● Exercise details
Each entry below must be repeated exactly, with pictures left out.

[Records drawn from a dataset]
□ □ □ □ □
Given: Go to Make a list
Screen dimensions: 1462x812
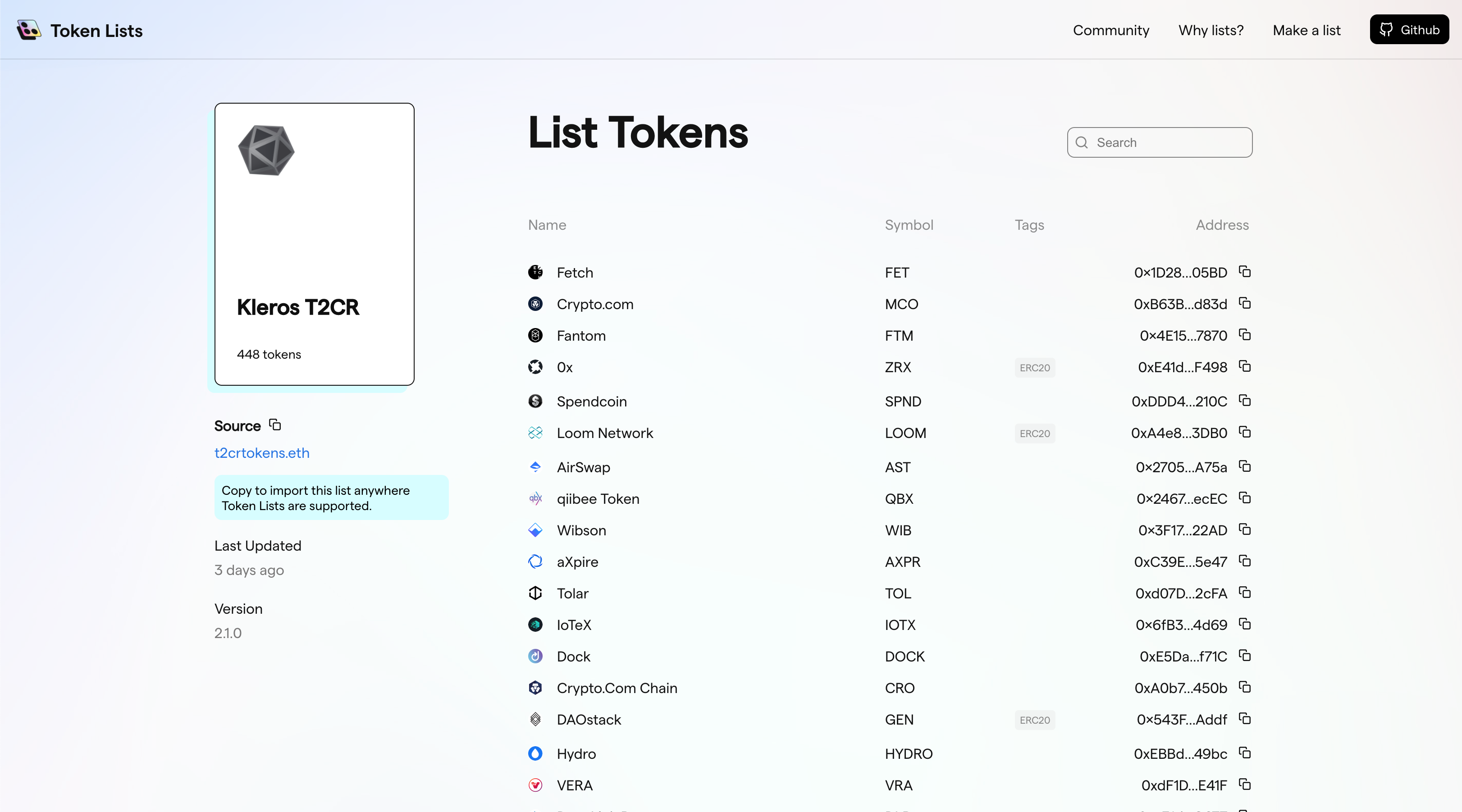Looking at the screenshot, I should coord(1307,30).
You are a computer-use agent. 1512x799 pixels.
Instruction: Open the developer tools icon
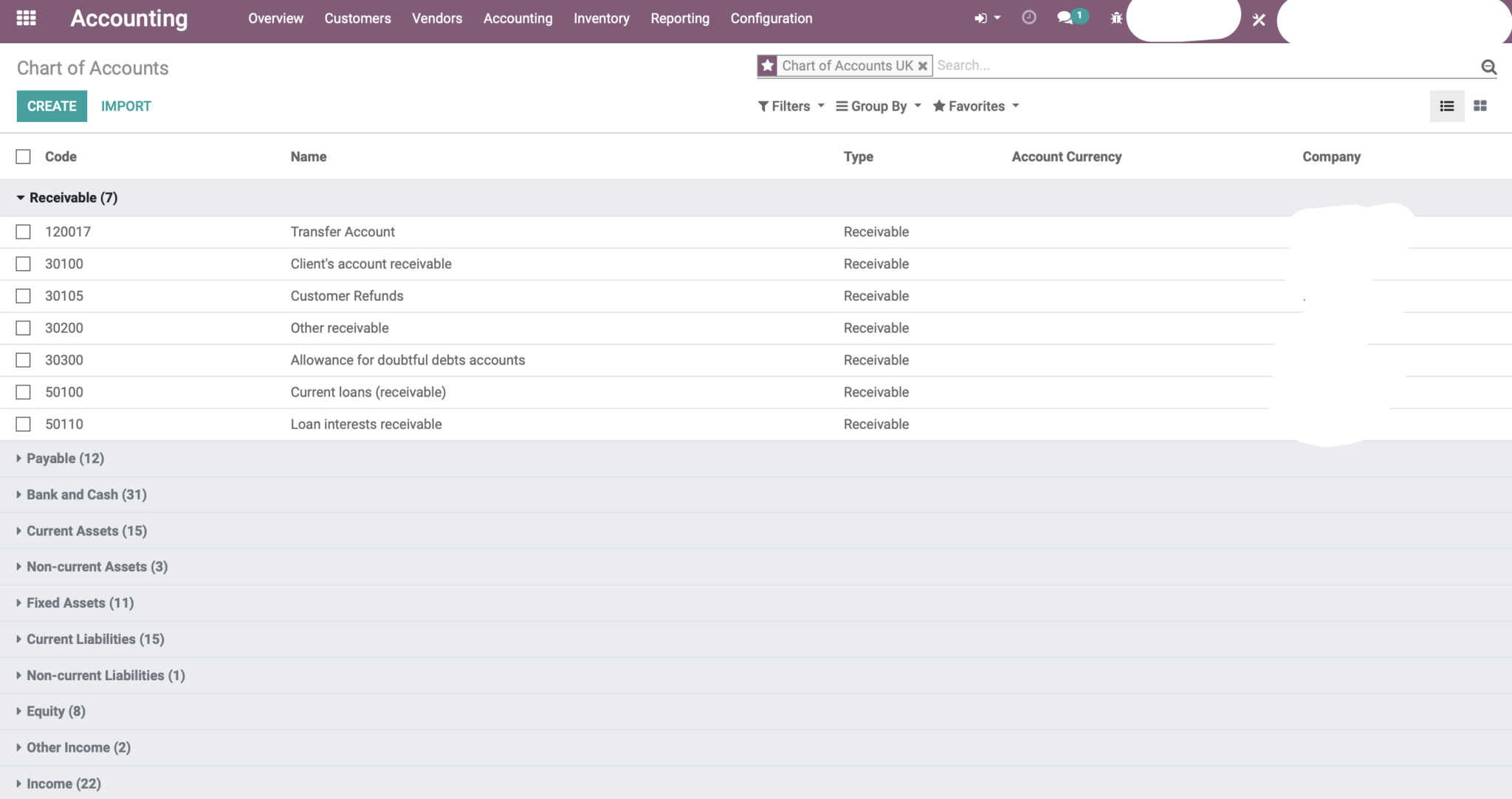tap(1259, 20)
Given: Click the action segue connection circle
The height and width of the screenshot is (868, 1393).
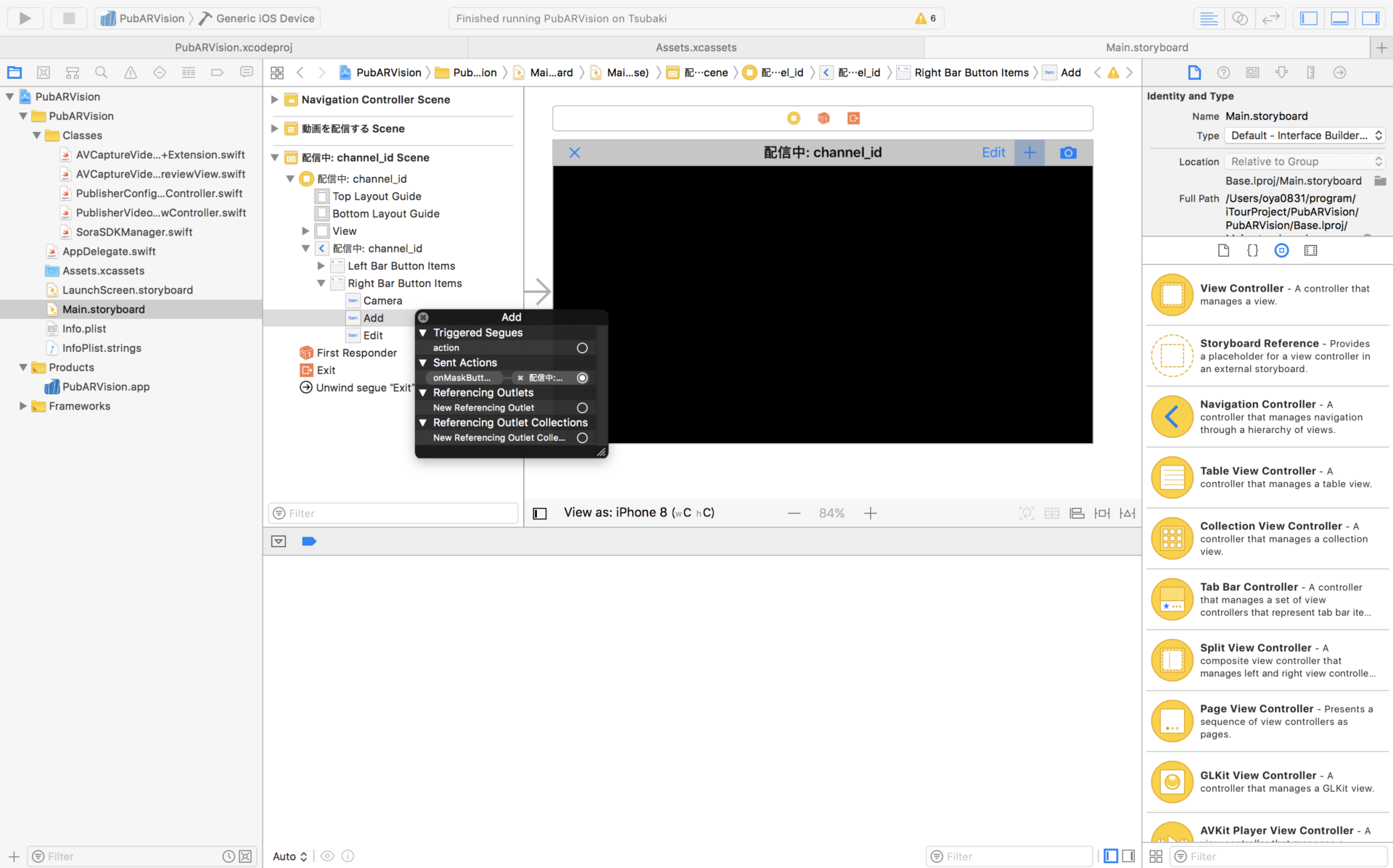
□ □ □ □ □
● Answer to this problem
Given: Go to Make a list
Screen dimensions: 1462x812
Looking at the screenshot, I should coord(1307,30).
You are a computer-use agent. 1512x799 pixels.
Instruction: Open the developer tools icon
tap(1259, 20)
Given: Click the action segue connection circle
The height and width of the screenshot is (868, 1393).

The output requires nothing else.